[Items from a data source]
•••
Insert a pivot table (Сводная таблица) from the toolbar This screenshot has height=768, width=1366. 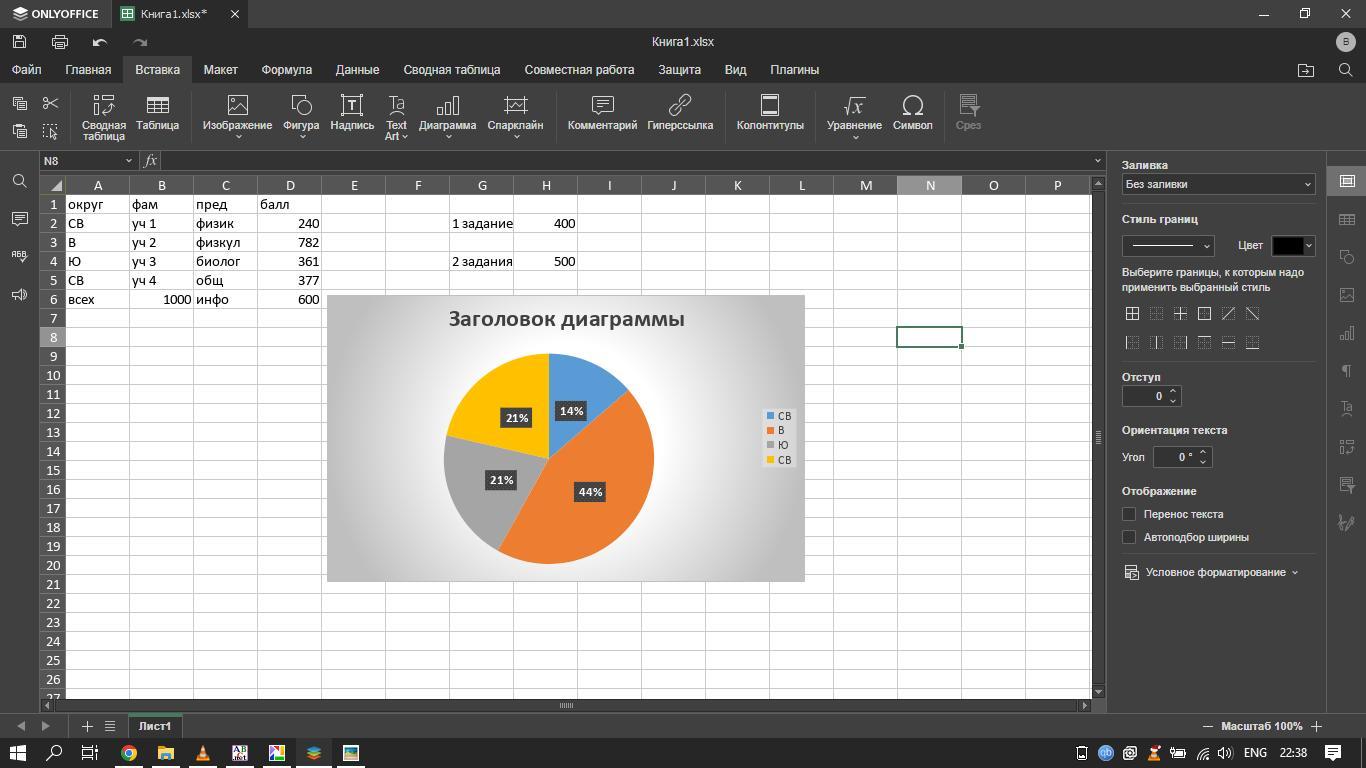(103, 116)
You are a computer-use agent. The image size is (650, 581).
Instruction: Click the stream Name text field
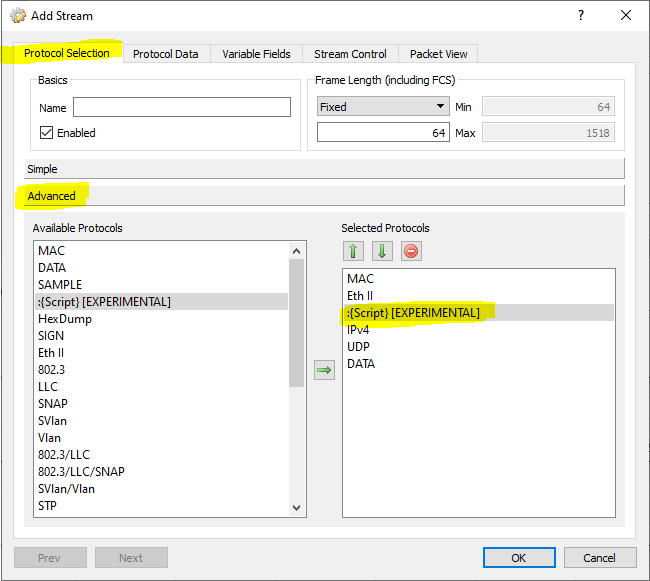pos(181,107)
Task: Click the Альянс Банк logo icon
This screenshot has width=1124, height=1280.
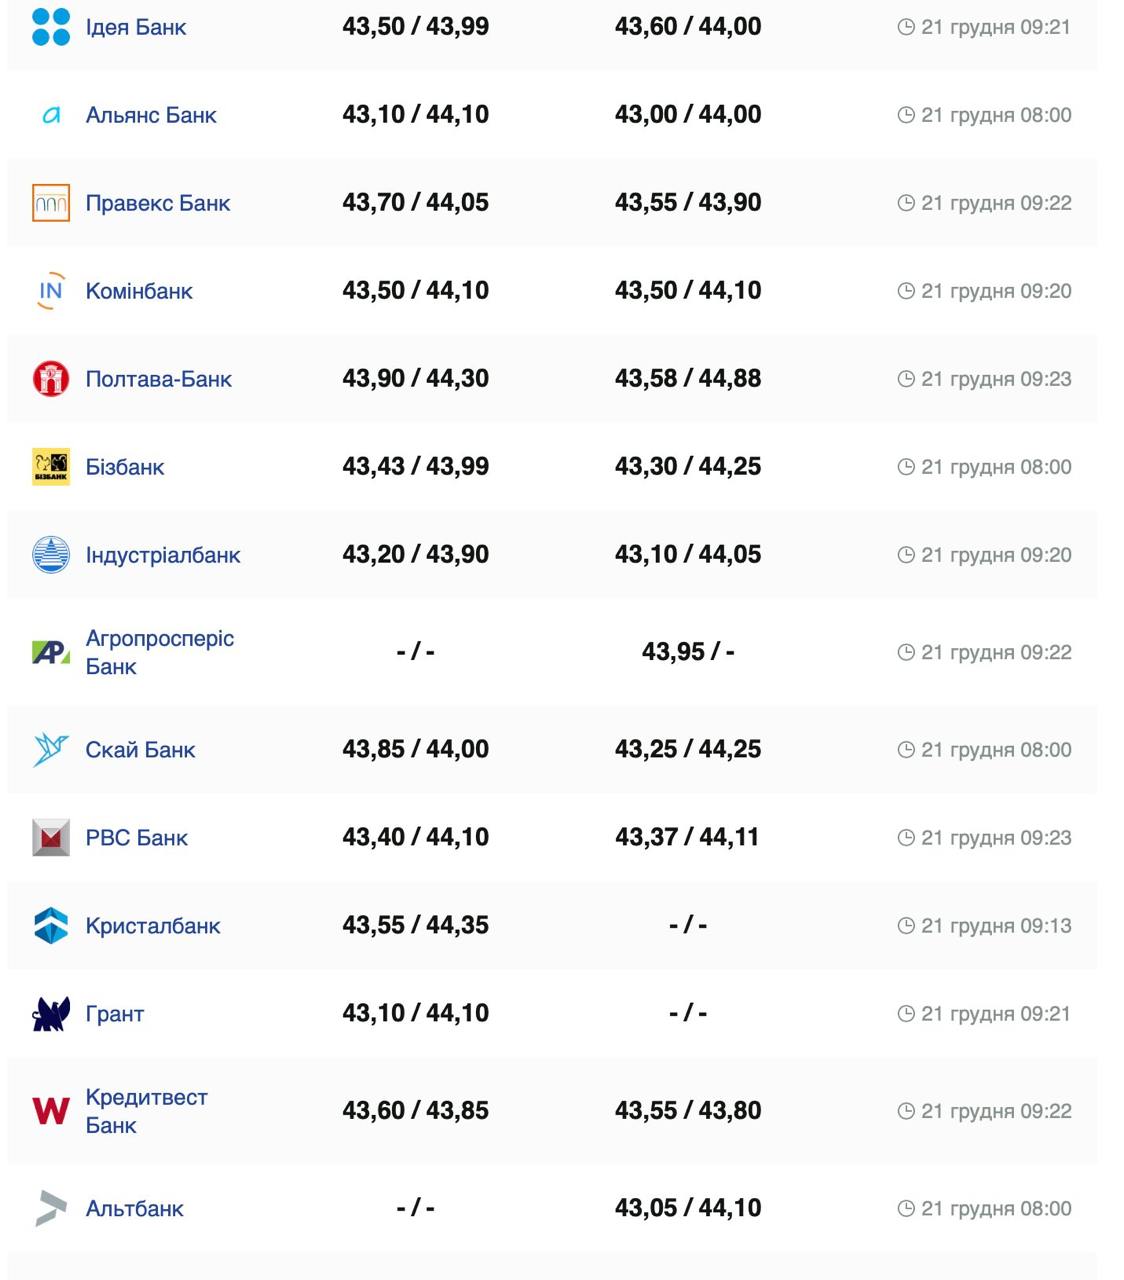Action: click(51, 115)
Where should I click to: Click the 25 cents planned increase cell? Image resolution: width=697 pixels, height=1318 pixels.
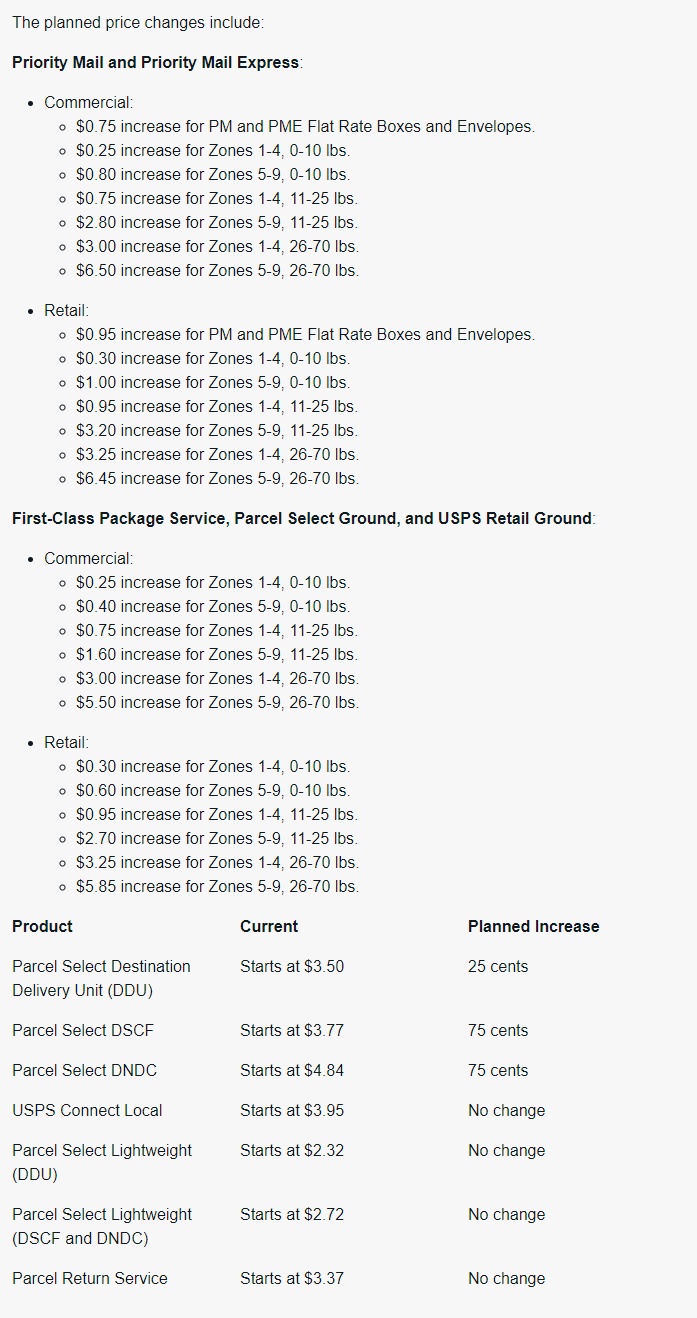(498, 966)
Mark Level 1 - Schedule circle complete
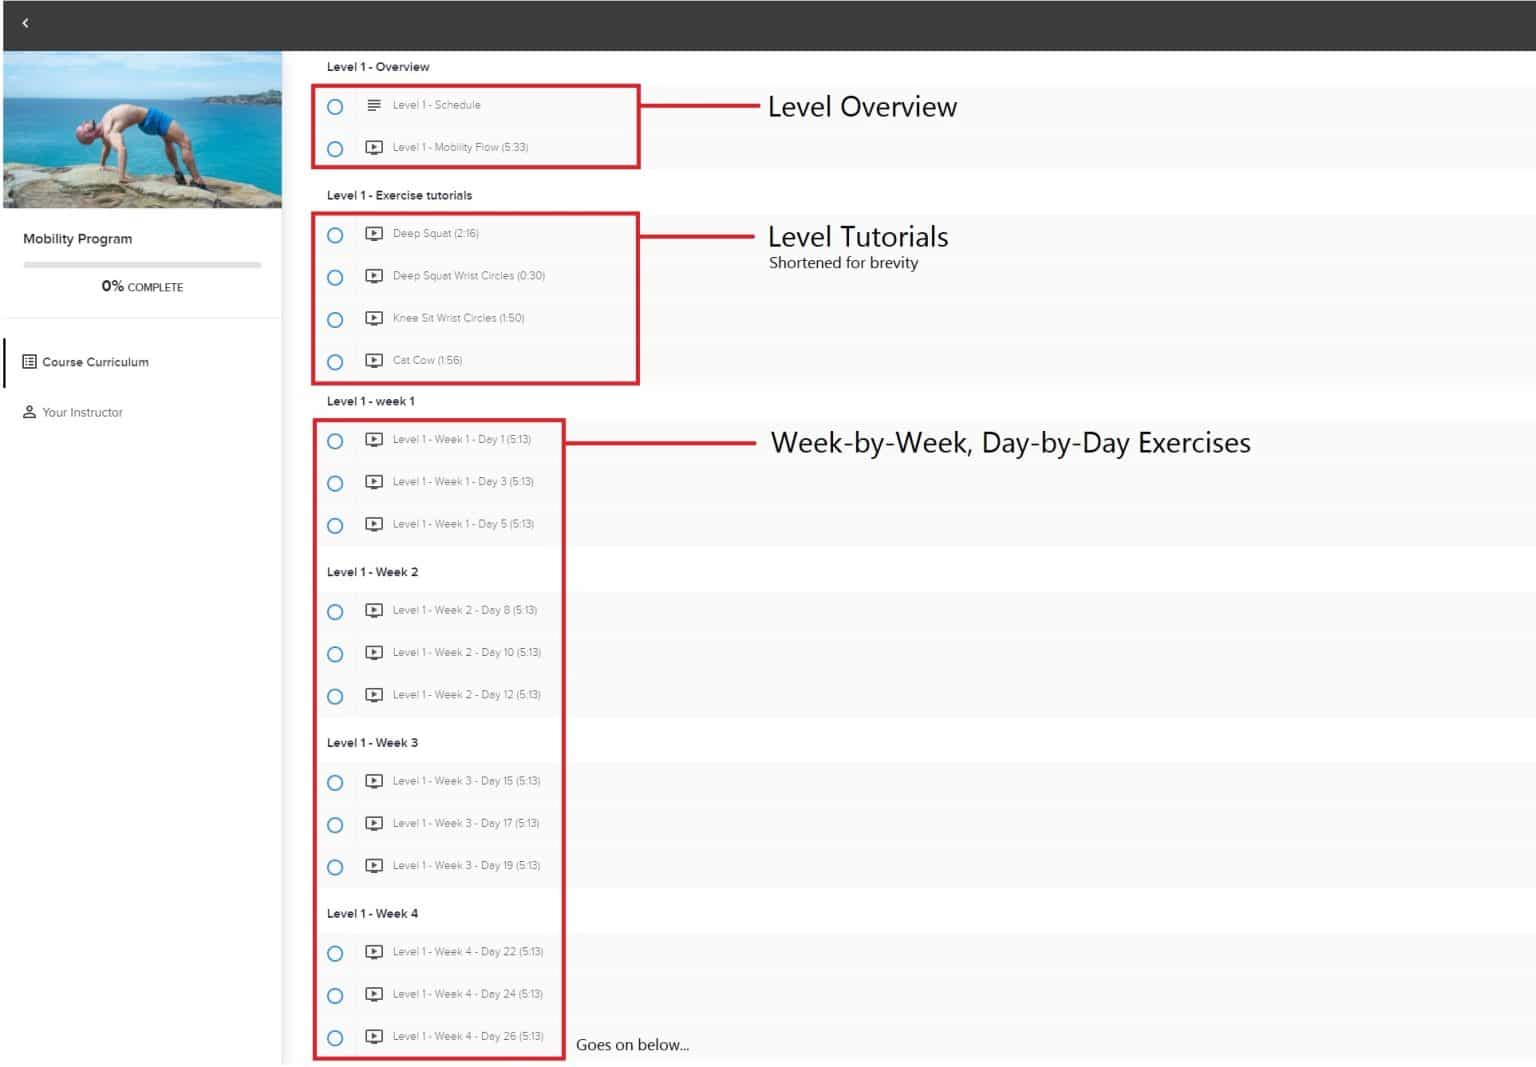Image resolution: width=1536 pixels, height=1067 pixels. pyautogui.click(x=335, y=107)
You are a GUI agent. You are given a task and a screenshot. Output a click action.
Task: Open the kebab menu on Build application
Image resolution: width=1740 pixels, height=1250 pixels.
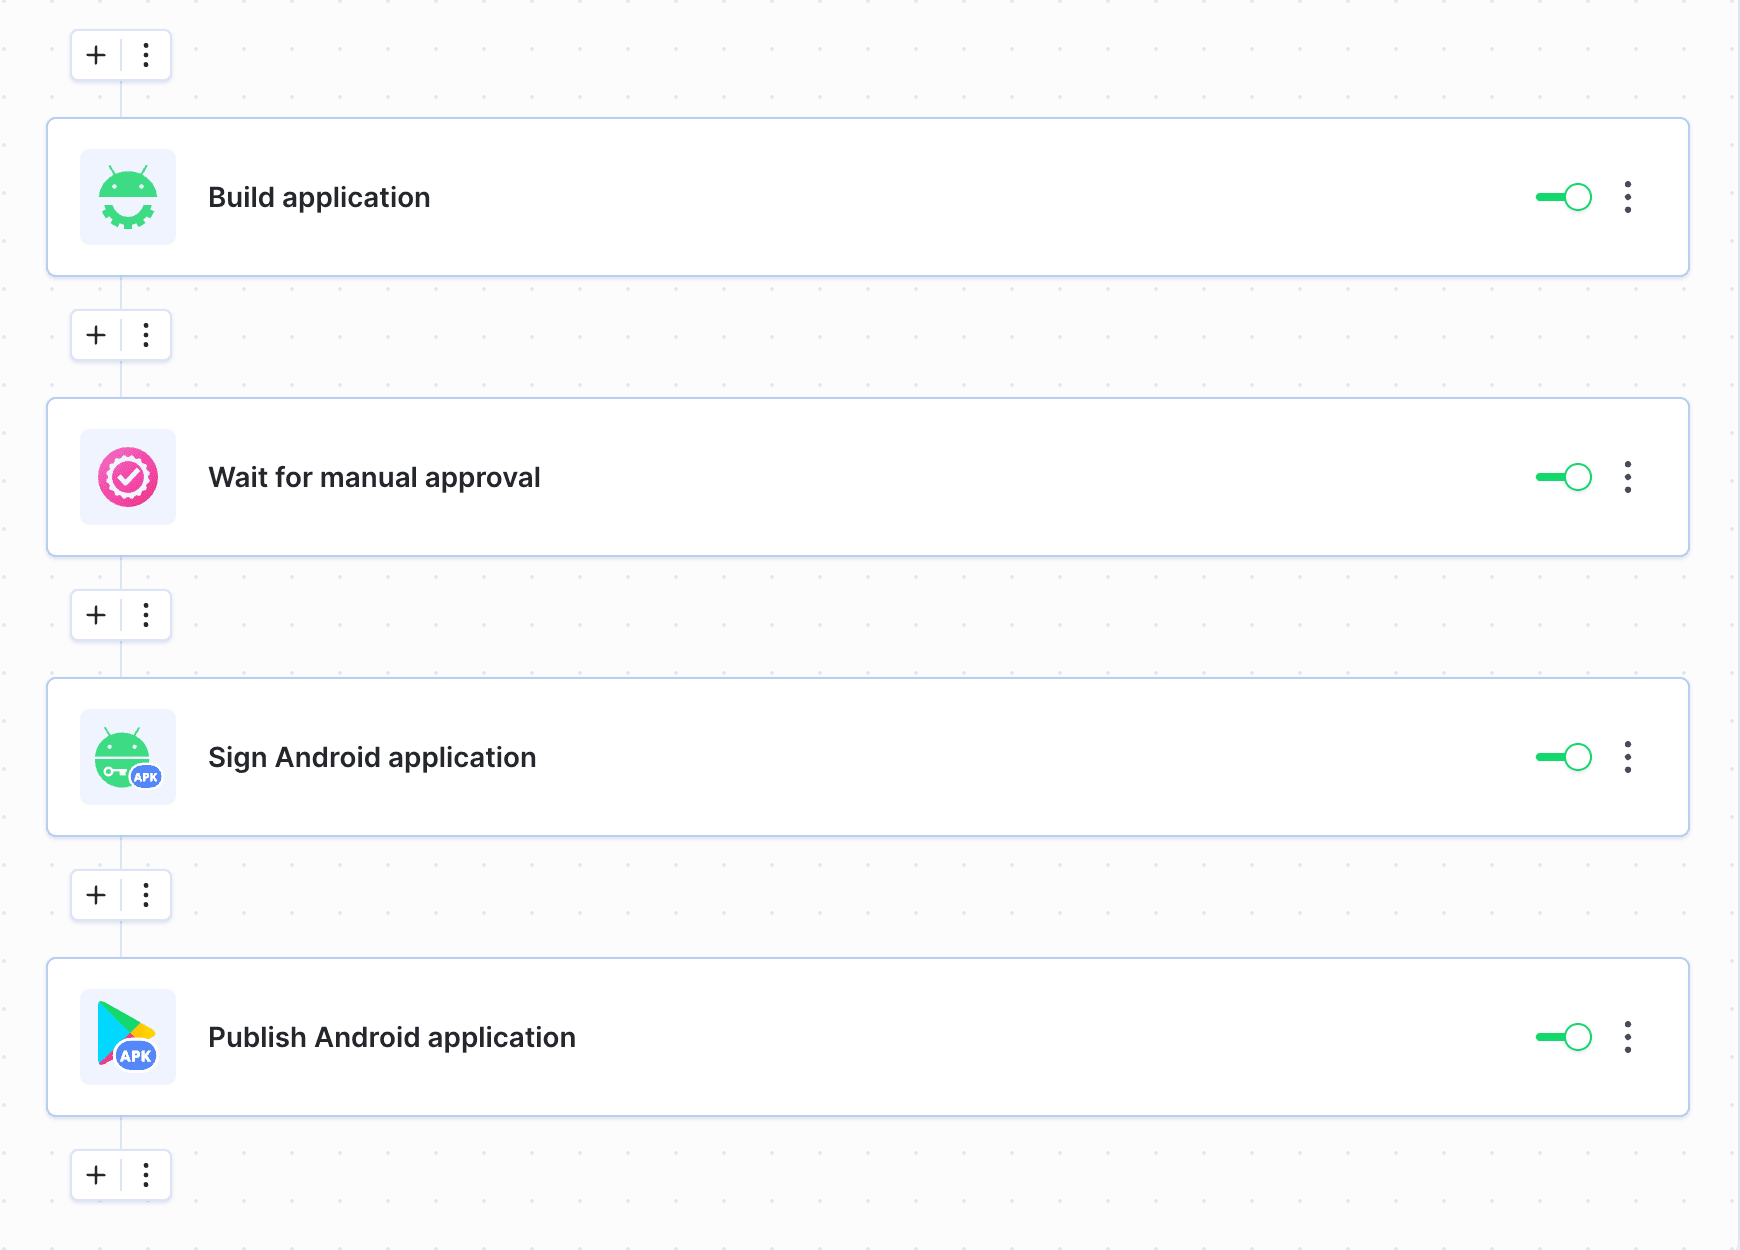pyautogui.click(x=1628, y=197)
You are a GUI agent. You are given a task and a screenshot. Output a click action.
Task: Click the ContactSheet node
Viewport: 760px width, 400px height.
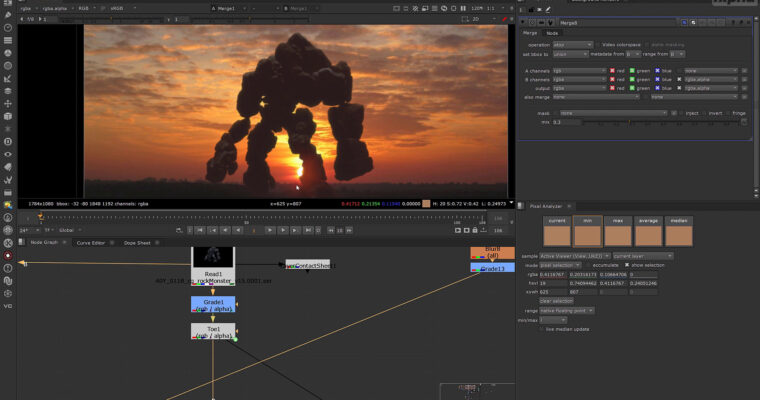(x=309, y=265)
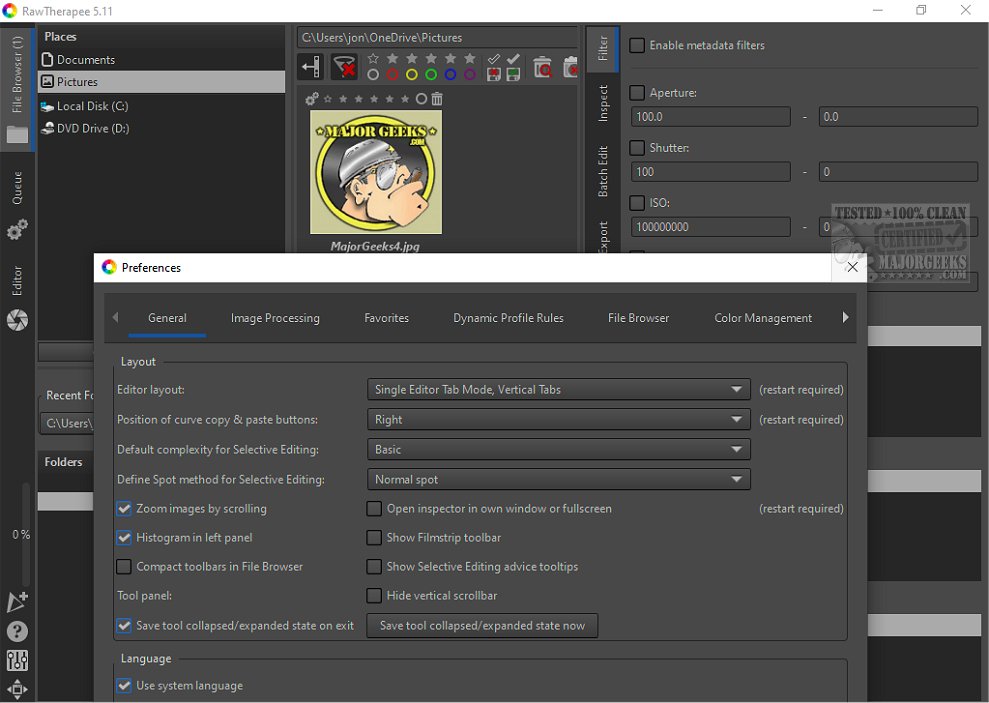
•••
Directions for this task
Return verbatim every line from the one holding "Image resolution: width=1740" to the end of the records above. Do not copy the pictures.

Reply to the task
Image resolution: width=1740 pixels, height=1250 pixels.
pyautogui.click(x=1628, y=197)
You are a GUI agent. You are given a task and a screenshot. Output a click action.
Task: Click the ContactSheet node
Viewport: 760px width, 400px height.
(x=309, y=265)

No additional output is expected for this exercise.